To be done:
(a) Summarize the security passage below in two sentences.
(b) Transcribe the security passage word for word from "might have gotten" to "7th floor bug.".

Extracted text:
*-*-*
The full price that the Nation will ultimately pay for such behavior cannot be
determined with confidence at this juncture. But the Deutch affair, combined
with myriad other examples like those enumerated below, indicate that the cost
may well prove to be very high indeed:

Personnel Insecurity: From the earliest days of the Clinton-Gore
Administration, standard operating procedures for clearing individuals for
access to sensitive information have been flouted. Incredibly, personnel who
could not ordinarily get clearances (e.g., for reasons that have traditionally
been seen as constituting a disqualifying risk of blackmail, such as
potentially embarrassing sexual proclivities,(1) tax problems, drug abuse,
criminal conduct, etc.) were nonetheless given temporary, and in some cases,
permanent, White House passes.(2)

Thanks in part to Vice President Gore's program for "reinventing government" --
whose principal effect has been to portray a radical, unilateral downsizing in
the Nation's national security personnel as evidence of the Administration's
commitment to shrink government -- the number of investigators available to
conduct background checks has declined dramatically. There is now, as a result,
a backlog of over 600,000 cases. Many of these apparently involve government
and contractor personnel who currently enjoy access to classified information.

Physical Insecurity: In the wake of concerns about Chinese and Russian
espionage at Los Alamos National Laboratory and the State Department,
respectively, the Administration's relaxation of guidelines governing "no-
escort" access to these and other highly sensitive facilities has been
subjected to public scrutiny and ridicule. Press reports indicate that,
pursuant to this policy, Russian "diplomats" were actually given the run of the
Defense Intelligence Agency's headquarters in Washington.

While physical access procedures have recently been improved in many -- if not
all -- such government- and contractor-owned sites, the barn door was open for
a long time. What "horses" got out and, for that matter, what "Trojan Horses"
might have gotten in, is a matter about which we can only speculate (and worry)
at present.

The Department of States' Inspector General finds hundreds of "unswept" rooms
and unreturned NSA documents of the highest classifications, saying "The
Department is substantially not in compliance with the DCI's directives
governing the handling of SCI materials." The same report says earlier security
upgrades have still not been adopted even after the expulsion of Russian agent
Gusev for operating the 7th floor bug.

Information Insecurity: The possibility that thousands of pages of highly
classified documents could have been compromised by unauthorized access to Dr.
*-*-*
Records supplied:
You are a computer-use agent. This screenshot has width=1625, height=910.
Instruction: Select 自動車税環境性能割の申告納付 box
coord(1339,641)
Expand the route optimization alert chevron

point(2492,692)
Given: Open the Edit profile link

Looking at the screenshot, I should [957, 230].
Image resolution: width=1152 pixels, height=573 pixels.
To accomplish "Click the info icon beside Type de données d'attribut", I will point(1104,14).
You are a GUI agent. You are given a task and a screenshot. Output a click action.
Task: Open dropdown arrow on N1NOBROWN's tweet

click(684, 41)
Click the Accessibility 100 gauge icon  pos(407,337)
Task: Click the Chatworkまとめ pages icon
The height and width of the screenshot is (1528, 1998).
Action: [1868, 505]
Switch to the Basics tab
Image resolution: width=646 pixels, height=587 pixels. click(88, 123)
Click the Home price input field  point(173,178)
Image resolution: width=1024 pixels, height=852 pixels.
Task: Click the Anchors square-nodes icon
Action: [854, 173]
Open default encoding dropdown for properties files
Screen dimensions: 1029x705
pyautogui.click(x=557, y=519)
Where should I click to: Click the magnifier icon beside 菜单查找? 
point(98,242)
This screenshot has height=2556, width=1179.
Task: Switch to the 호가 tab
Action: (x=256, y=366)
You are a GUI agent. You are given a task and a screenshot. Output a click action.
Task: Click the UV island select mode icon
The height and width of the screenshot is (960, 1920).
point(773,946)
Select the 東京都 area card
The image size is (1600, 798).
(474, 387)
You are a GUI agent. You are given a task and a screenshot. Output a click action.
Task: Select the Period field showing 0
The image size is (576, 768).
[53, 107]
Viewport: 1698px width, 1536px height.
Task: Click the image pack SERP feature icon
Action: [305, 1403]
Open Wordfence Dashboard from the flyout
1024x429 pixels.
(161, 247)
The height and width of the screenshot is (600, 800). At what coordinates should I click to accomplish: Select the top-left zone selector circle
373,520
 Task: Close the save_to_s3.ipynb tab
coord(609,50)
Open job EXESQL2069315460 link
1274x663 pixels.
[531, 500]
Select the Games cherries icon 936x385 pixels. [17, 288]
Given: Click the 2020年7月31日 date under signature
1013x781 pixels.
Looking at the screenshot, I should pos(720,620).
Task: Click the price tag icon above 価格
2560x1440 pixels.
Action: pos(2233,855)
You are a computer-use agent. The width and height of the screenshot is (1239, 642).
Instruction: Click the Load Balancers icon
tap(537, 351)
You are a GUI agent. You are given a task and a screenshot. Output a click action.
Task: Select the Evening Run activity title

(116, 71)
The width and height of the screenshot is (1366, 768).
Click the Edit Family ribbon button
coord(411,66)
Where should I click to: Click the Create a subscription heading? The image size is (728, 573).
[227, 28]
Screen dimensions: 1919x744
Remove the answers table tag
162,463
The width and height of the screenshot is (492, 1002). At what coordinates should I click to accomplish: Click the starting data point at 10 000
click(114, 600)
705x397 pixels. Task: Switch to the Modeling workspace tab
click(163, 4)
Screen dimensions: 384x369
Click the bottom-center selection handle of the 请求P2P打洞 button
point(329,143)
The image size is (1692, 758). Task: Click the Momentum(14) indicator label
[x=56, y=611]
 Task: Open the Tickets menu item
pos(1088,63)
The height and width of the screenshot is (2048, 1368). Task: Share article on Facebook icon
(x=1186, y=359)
*-*-*
Completed exercise:
(a) The passage argues that the Deutch affair and other examples suggest the Nation's eventual cost may be very high, citing personnel lapses such as temporary and even permanent White House passes given to people who could not ordinarily get clearances and a backlog of over 600,000 background-check cases. It also describes physical lapses, including relaxed "no-escort" access rules under which Russian "diplomats" were reportedly given the run of the Defense Intelligence Agency's headquarters, and an Inspector General's finding of hundreds of "unswept" rooms and unreturned NSA documents at the State Department.

(b)
might have gotten in, is a matter about which we can only speculate (and worry)
at present.

The Department of States' Inspector General finds hundreds of "unswept" rooms
and unreturned NSA documents of the highest classifications, saying "The
Department is substantially not in compliance with the DCI's directives
governing the handling of SCI materials." The same report says earlier security
upgrades have still not been adopted even after the expulsion of Russian agent
Gusev for operating the 7th floor bug.